La Rivista per l'insegnamento e l'apprendimento delle lingue

Editoriale

La nostra epoca è dominata dalla logica della razionalità economica e del libero mercato. Di conseguenza è alta congiuntura per tutto quanto risponde a criteri di rendita immediata e di efficienza nelle prestazioni e nei costi. Se poi ciò si iscrive in un disegno che privilegia l’individualità rispetto alla comunità, ancora meglio. Non può pertanto sorprendere che la cultura, e con essa anche le lingue, non siano parte determinante dello “Zeitgeist”, dello spirito del tempo. Prendere atto di tutto questo è parte di un necessario quanto spassionato eame di realtà che può tornare molto utile per la comprensione di numerosi eventi attuali. Vediamo qualche esempio. In primavera la maggioranza del Consiglio Federale ha deciso di rinunciare alla nuova legge sulle lingue e la comprensione reciproca, predisposta per dar seguito al relativo mandato istituzionale. In questi giorni un partito dalla ricca tradizione – anche culturalmente parlando – come il Partito Liberale Radicale (PLR) svizzero, pubblica sotto il titolo “avenir radical” i risultati di un ampio sondaggio nella propria base. Ebbene nei 21 progetti indicati come priorità dai membri per tracciare la futura politica del partito, la cultura non appare, né nominalmente, né sostanzialmente: è semplicemente irrilevante.
Un diritto alla cultura garantito dalla Costituzione non esiste e non avrebbe molto senso, considerato che la cultura risulta da una dinamica sociale, e non può, in un regime democratico e di libertà, analogamente al comportamento linguistico, essere imposta per decreto. Tuttavia, la nostra Costituzione affida alla Confederazione perlomeno il mandato di favorire la diversità culturale e la comprensione reciproca nel nostro paese. Per far fronte a questo impegno la Confederazione ha però bisogno di strumenti d’intervento e pilotaggio e fra questi va annoverata sicuramente un’apposita legge sulle lingue e la comprensione. Il Parlamento ha mostrato di condividere questa necessità e c’è da sperare che riesca a mettere in vigore la legge al più presto.

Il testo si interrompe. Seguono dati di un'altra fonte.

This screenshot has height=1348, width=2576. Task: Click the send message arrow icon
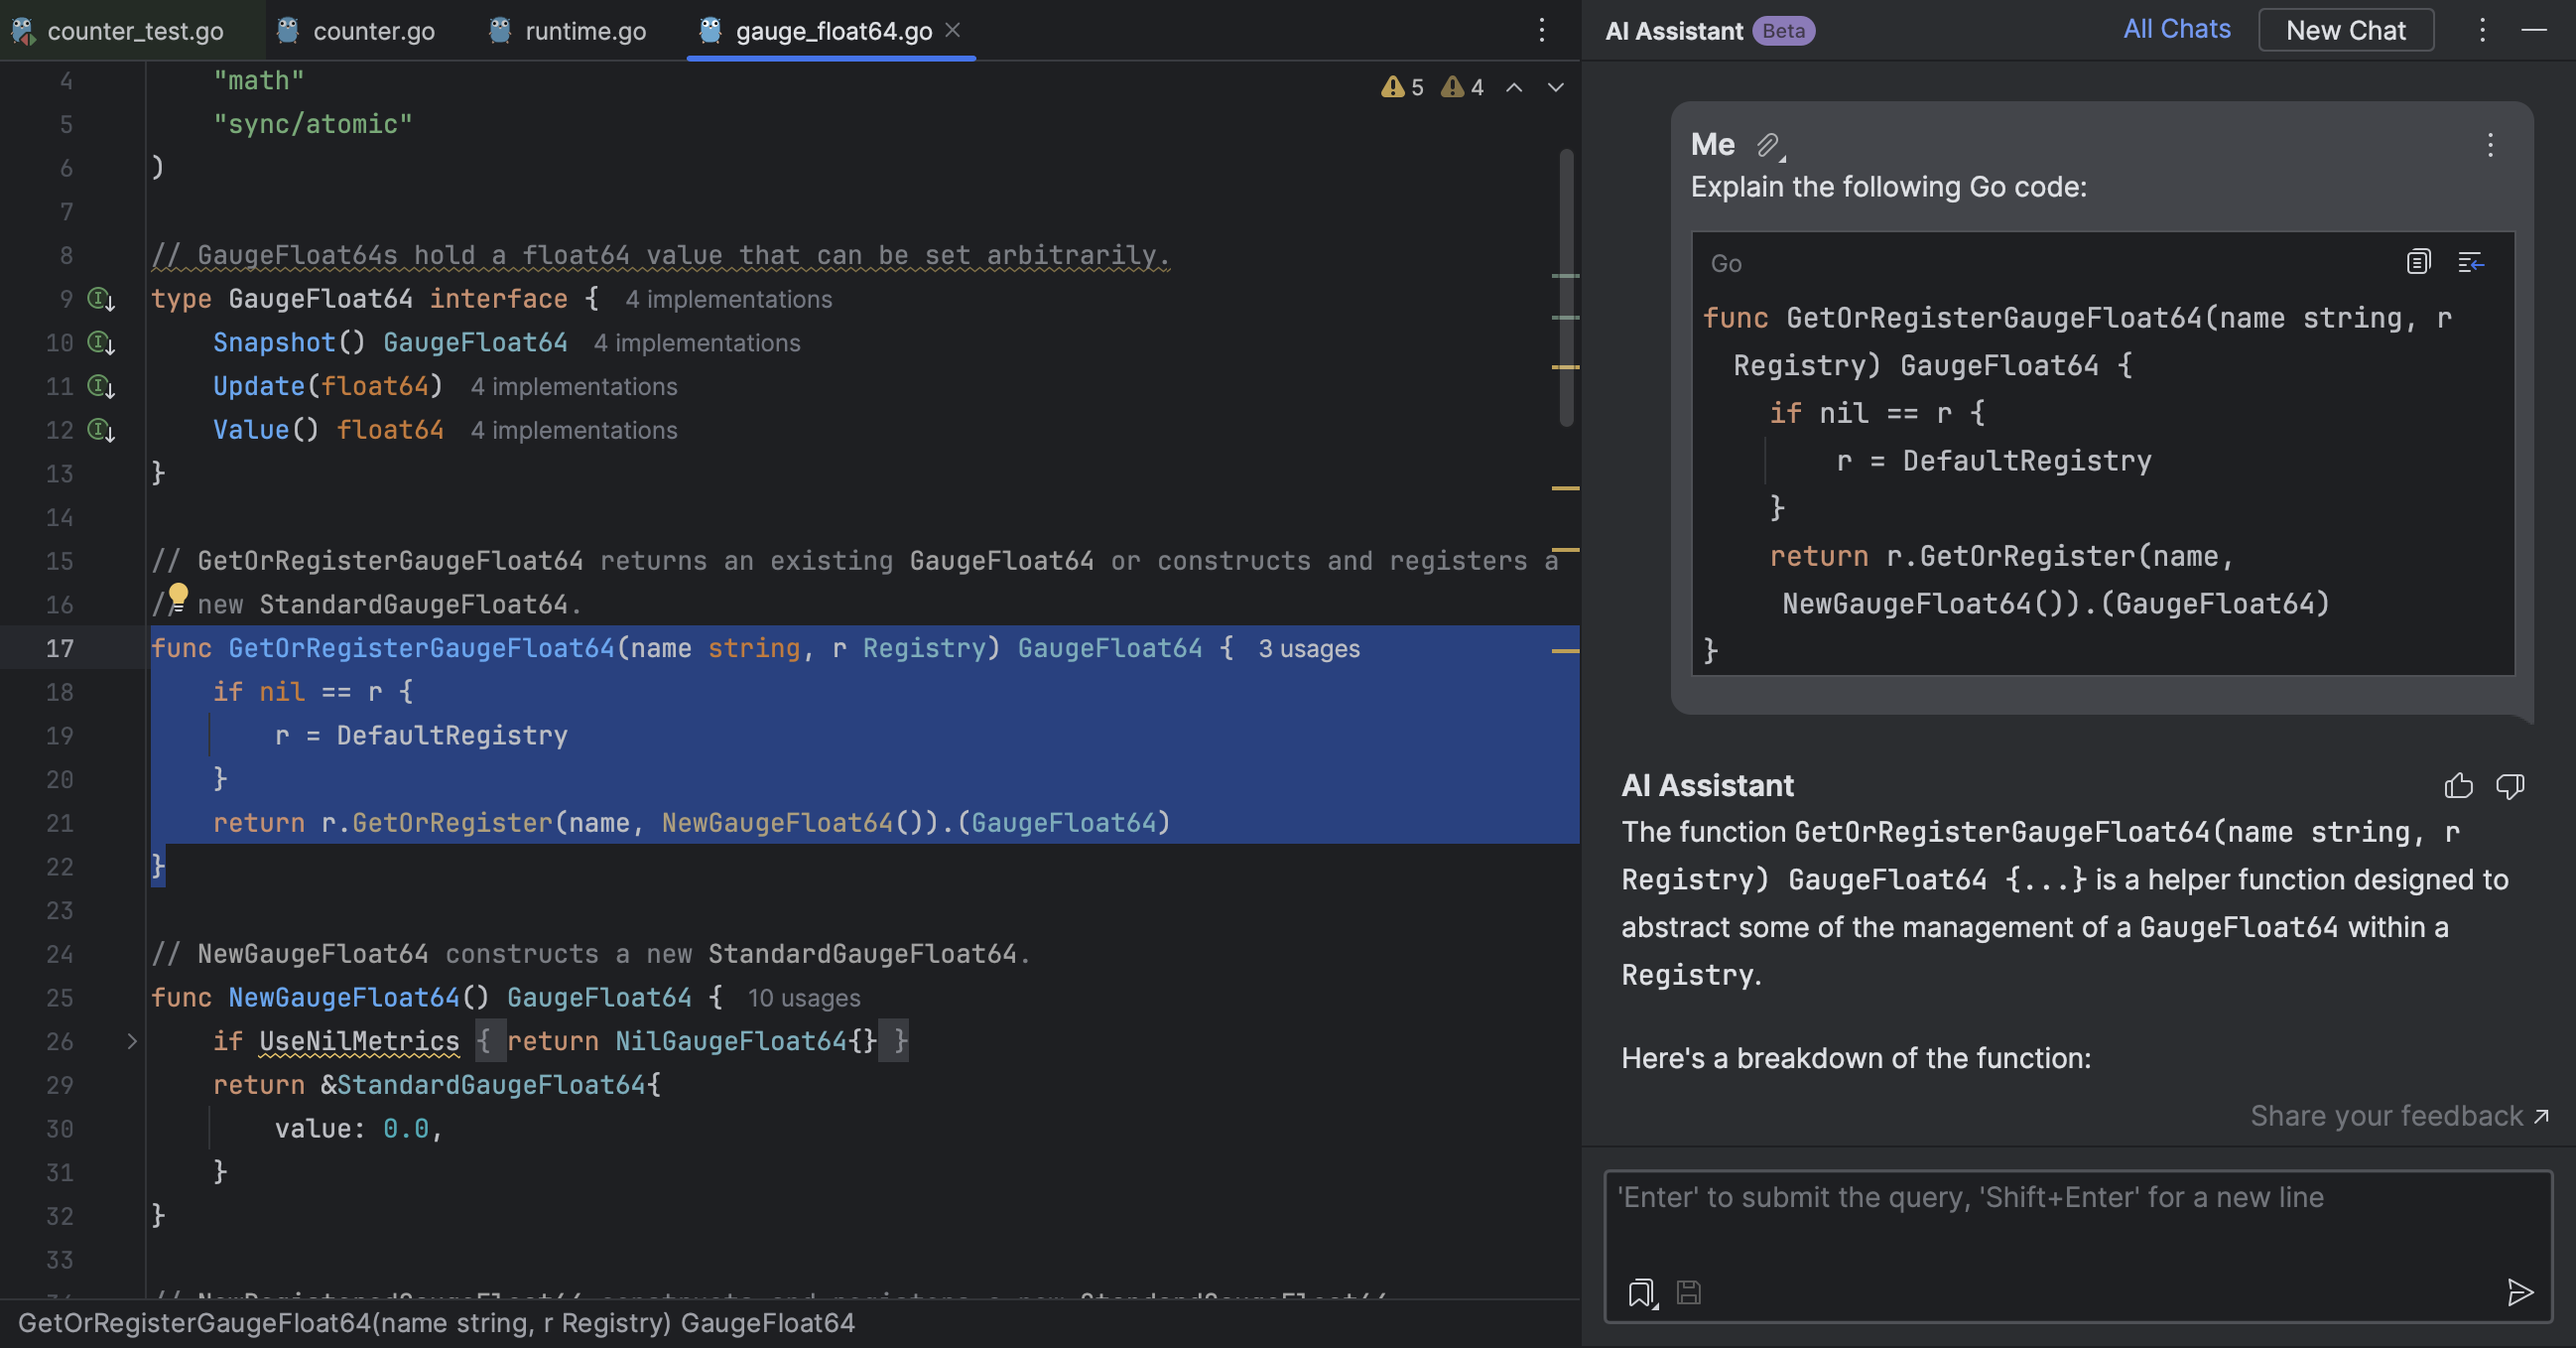(2520, 1292)
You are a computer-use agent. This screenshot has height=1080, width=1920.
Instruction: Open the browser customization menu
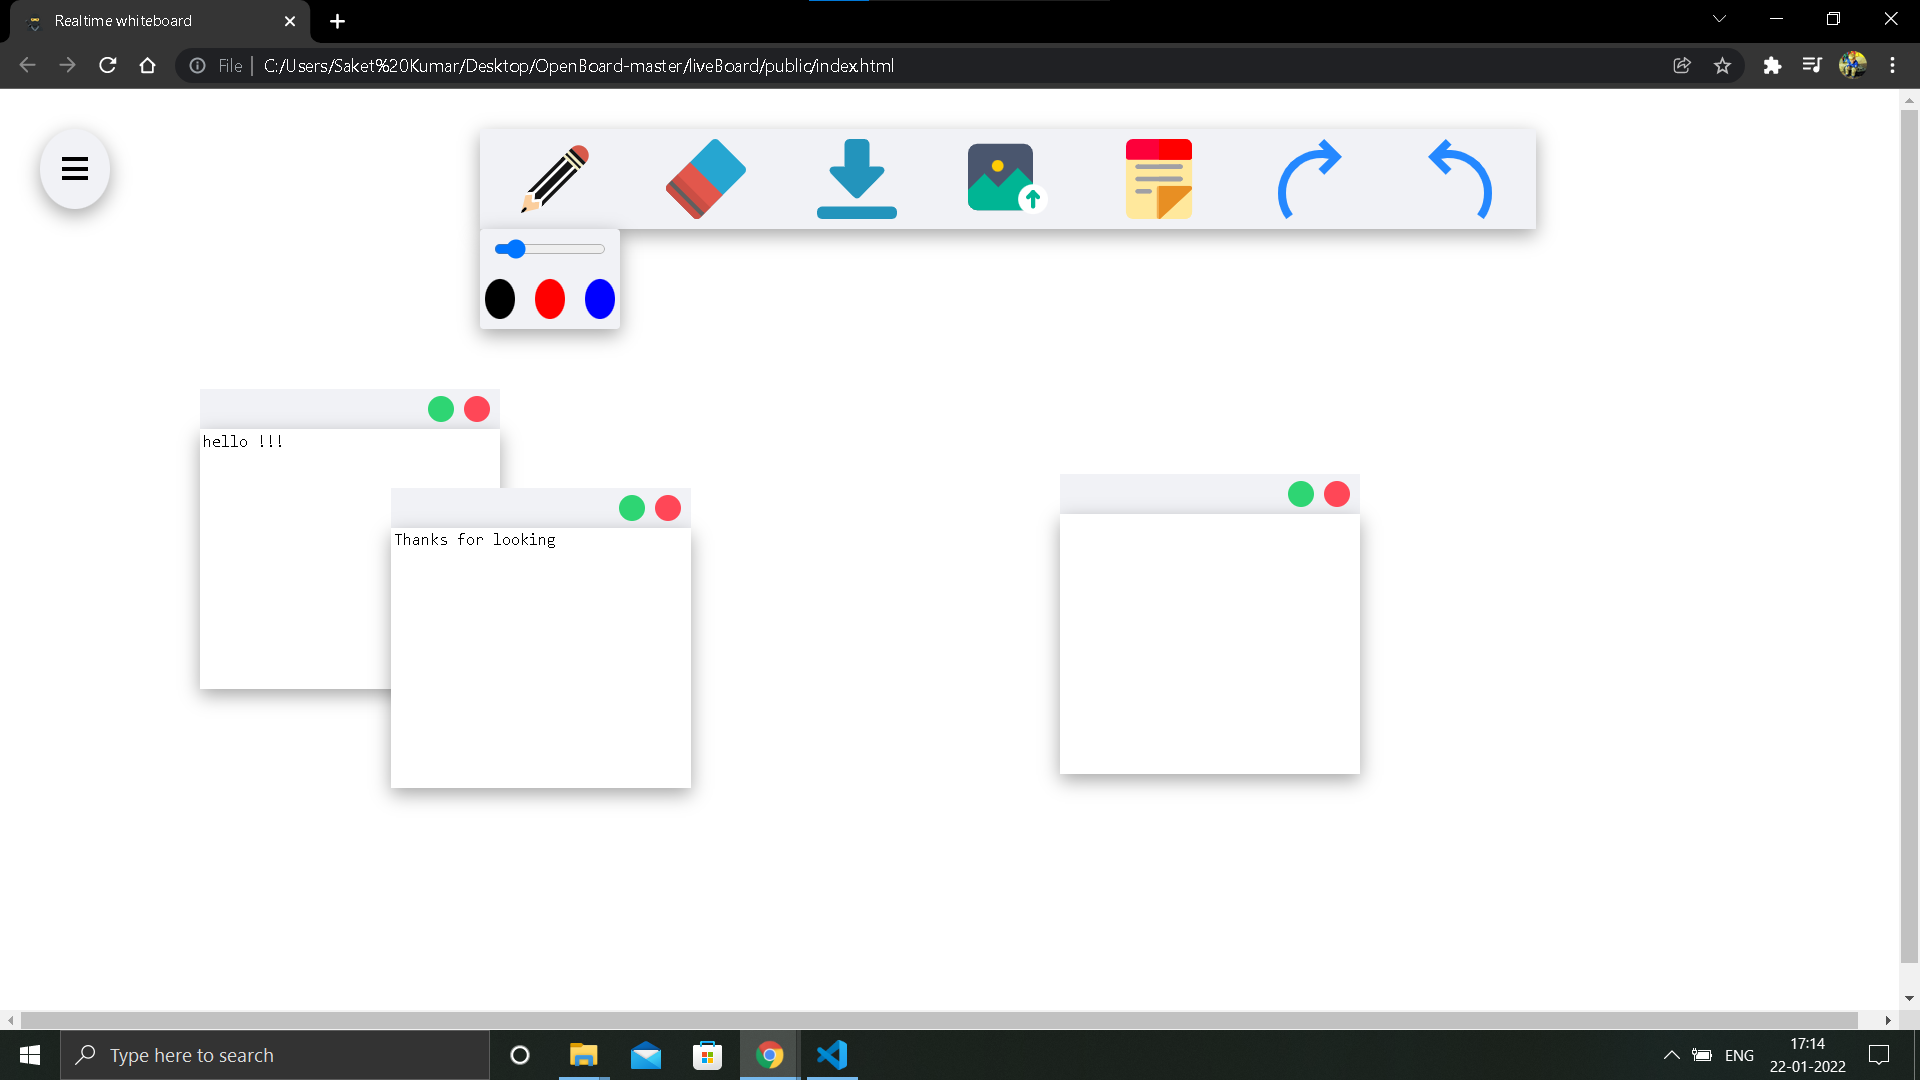pos(1893,65)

Anche il “Portfolio europeo delle lingue” di cui ci occupiamo principalmente in questo numero appartiene alla categoria degli strumenti di pilotaggio. Il Portfolio, peraltro, è tributario di una logica di mercato, nella misura in cui è concepito come strumento individuale per la documentazione delle competenze acquisite e quindi per favorire l’accesso al mercato del lavoro. L’esperienza degli ultimi anni mostra tuttavia che anche uno strumento affine al mercato fatica ad insediarsi se non ha il supporto di misure politiche. Che il Portfolio delle lingue possa far breccia ci pare comunque auspicabile anche dal punto di vista culturale. Esso infatti ha il potenziale per rendere maggiormente visibili le lingue e quindi favorire la loro valorizzazione.